Mr Khursheed Shah has also said that the government will ensure the protection of minorities from any abuse of the Blasphemy Law. One begs to ask: will the government continue to protect the minorities like it has done so far, which is by doing nothing at all? The fact that the minister has failed to outline any method or plan to protect the very vulnerable minorities in Pakistan from extremists clearly indicates the lack of any real formulation for minority welfare. All they have succeeded in doing is giving more leeway to the Islamists to wreak further havoc on the minorities they know will never be protected by the state.
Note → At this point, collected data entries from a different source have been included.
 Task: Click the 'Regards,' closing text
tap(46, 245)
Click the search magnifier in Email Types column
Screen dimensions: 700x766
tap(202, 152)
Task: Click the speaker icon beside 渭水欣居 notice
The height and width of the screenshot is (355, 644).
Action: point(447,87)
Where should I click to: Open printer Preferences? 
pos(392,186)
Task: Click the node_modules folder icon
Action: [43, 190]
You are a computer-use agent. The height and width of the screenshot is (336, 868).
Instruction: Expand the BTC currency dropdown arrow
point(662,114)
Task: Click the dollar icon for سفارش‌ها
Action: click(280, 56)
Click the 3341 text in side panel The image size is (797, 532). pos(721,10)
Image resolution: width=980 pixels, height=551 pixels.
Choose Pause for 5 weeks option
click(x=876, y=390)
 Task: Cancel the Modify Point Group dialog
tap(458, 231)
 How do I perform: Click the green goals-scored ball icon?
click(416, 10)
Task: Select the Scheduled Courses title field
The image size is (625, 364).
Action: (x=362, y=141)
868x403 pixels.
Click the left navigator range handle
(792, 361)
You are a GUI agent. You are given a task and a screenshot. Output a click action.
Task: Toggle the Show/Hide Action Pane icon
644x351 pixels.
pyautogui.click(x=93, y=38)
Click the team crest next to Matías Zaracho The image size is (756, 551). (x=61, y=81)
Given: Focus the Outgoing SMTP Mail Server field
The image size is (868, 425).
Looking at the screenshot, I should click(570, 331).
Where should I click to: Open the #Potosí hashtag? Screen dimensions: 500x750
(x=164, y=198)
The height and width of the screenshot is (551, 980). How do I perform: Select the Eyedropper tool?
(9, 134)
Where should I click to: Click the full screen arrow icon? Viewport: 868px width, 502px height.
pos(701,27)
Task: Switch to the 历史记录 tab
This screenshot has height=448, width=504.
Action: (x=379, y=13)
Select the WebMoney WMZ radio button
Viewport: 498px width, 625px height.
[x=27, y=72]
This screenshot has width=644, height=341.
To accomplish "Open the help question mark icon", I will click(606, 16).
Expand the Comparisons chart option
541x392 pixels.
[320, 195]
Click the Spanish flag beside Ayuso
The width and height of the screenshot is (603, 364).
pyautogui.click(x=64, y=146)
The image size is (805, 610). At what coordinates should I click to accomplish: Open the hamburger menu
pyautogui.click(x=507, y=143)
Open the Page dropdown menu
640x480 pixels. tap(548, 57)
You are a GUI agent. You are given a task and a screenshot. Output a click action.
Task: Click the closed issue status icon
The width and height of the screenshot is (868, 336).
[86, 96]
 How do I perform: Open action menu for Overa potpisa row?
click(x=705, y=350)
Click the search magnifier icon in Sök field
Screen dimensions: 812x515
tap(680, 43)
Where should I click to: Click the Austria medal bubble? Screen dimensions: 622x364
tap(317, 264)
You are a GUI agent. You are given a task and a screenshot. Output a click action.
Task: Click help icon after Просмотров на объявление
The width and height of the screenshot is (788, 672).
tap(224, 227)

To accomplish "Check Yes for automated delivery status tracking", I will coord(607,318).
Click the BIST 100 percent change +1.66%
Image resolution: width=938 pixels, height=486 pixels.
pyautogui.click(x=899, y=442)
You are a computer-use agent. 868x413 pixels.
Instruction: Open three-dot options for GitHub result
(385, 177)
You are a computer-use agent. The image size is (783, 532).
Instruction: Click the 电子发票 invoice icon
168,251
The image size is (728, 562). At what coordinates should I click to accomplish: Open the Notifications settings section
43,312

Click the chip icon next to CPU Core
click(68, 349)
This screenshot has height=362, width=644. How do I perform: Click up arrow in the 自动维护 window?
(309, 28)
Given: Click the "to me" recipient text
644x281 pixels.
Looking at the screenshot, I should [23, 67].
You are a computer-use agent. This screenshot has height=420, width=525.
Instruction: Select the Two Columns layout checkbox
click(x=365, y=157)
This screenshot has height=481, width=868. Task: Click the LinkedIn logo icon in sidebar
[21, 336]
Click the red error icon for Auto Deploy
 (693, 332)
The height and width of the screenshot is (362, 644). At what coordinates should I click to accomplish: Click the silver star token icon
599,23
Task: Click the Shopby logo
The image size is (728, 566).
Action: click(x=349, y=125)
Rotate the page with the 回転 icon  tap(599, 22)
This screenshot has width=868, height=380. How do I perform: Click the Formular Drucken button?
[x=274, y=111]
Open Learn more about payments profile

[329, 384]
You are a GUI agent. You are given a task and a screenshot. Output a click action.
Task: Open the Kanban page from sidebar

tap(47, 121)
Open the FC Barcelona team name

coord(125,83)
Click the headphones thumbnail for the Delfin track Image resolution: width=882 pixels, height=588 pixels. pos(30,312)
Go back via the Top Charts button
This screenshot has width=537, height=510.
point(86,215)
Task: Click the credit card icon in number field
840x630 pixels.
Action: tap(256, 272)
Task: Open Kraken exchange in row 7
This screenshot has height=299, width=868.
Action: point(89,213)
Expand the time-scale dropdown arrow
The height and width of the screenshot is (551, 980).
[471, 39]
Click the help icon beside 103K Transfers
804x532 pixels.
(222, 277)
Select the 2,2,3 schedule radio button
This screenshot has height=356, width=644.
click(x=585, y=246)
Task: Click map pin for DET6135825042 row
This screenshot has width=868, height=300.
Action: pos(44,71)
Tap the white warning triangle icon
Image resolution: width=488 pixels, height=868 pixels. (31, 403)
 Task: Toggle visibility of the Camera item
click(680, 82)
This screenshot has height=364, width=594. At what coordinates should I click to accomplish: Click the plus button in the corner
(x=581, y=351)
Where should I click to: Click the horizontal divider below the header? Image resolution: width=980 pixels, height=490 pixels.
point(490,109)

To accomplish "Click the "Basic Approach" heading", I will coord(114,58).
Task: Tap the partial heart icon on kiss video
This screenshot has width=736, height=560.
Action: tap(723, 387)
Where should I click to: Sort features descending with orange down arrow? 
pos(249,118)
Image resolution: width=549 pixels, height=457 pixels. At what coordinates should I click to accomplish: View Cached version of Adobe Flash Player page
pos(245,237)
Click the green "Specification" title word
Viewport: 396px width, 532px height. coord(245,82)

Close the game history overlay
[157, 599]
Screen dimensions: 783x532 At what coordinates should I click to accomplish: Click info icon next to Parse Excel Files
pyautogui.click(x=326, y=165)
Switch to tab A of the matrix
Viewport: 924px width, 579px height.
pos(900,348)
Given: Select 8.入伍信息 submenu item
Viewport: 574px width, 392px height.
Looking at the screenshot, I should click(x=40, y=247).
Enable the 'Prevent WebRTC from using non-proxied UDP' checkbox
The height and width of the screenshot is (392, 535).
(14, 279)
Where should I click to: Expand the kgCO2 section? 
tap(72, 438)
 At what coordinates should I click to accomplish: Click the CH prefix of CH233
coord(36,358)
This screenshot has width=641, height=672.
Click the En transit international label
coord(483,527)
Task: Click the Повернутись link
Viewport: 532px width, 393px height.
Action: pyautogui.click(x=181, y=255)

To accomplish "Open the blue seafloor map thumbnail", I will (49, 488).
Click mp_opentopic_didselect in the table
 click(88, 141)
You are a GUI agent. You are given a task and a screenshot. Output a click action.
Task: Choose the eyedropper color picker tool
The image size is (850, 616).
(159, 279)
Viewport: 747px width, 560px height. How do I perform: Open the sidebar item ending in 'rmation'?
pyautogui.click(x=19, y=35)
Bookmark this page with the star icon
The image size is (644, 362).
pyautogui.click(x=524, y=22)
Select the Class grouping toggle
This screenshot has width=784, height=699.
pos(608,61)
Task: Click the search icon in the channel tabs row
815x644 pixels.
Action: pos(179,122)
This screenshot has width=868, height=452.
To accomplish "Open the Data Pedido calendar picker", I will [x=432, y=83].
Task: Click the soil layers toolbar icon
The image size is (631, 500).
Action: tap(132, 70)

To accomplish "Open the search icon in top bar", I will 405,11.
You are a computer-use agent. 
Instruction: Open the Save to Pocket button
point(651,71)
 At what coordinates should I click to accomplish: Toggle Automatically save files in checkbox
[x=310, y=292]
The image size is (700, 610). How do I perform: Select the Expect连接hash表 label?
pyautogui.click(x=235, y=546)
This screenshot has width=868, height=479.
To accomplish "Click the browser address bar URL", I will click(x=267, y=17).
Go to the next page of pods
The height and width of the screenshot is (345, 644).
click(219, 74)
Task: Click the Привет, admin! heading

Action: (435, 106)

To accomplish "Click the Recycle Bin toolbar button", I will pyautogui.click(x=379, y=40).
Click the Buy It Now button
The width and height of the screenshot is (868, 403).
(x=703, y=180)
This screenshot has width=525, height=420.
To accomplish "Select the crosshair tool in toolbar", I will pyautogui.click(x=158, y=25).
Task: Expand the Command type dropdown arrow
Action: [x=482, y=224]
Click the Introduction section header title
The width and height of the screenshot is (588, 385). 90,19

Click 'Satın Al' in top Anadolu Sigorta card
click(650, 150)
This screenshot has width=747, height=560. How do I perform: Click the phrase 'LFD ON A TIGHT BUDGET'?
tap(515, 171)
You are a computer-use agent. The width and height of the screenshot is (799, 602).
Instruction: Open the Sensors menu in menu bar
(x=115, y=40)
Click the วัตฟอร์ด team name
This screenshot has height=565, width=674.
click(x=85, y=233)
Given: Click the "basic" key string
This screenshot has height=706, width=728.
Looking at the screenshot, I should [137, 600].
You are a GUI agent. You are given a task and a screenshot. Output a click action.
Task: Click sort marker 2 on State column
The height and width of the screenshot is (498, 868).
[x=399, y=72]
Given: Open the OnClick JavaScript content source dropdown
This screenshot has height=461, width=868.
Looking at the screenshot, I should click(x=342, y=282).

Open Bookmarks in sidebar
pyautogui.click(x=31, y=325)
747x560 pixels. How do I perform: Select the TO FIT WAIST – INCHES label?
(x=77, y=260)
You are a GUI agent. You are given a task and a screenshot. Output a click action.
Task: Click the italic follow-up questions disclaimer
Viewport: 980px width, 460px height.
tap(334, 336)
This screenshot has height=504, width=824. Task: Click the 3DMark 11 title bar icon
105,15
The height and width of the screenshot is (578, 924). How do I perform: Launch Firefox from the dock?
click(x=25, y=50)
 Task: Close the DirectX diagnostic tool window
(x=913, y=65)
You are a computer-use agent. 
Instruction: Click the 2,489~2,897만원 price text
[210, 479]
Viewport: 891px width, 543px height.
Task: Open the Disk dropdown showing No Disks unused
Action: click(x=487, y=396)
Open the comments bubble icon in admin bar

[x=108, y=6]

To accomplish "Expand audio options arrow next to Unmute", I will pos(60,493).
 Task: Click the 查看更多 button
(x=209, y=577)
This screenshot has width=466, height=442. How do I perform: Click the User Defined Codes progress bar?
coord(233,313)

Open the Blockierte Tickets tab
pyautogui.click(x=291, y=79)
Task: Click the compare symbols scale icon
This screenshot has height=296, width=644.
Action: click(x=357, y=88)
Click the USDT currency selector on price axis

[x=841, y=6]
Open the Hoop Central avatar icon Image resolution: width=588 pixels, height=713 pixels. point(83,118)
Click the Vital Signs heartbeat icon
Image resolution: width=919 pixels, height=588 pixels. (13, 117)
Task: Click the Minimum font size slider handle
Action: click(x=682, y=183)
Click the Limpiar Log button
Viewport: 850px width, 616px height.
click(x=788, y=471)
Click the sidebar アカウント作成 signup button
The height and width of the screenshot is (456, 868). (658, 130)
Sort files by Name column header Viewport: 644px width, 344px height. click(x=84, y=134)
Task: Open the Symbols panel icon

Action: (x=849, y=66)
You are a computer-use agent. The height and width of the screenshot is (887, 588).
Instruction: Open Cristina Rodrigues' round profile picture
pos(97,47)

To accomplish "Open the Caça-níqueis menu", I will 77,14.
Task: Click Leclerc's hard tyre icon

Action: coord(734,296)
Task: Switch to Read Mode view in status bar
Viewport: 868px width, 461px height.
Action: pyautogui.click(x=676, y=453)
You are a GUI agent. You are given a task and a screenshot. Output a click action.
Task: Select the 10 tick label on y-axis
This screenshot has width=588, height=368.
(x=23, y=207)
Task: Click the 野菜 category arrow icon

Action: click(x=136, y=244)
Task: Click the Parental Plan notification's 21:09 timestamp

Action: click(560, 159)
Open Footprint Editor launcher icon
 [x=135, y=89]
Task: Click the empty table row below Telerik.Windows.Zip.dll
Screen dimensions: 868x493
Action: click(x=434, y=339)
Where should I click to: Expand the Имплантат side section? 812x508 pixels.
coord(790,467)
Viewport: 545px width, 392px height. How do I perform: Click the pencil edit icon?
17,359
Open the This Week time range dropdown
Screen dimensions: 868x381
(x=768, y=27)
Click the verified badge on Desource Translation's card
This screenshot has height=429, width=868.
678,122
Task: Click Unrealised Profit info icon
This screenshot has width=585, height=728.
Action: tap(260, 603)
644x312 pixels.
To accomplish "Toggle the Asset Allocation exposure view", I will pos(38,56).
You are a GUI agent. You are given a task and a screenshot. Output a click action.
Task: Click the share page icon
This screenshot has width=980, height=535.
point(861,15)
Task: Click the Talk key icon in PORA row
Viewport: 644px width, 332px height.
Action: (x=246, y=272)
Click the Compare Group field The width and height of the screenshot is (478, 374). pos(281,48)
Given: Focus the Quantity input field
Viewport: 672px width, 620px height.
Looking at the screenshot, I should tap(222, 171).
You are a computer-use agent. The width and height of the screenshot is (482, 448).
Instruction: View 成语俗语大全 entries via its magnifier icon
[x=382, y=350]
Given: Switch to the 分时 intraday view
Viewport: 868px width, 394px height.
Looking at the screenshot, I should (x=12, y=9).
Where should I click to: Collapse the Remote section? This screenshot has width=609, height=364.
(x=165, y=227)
The government has also abandoned a rare voice of sanity in this growing cacophony of madness. MNA Sherry Rehman has tabled a private member’s bill to introduce amendments to the black law. However, the government has said that it will not support this effort. Also, as a response to Sherry Rehman’s bill, a committee has been set up to scrutinise any private members’ bills. This is tantamount to preventing any private members’ bills from being moved. To vet all such initiatives is akin to abolishing this inherent right of members of parliament — all this to appease a hate-mongering clergy.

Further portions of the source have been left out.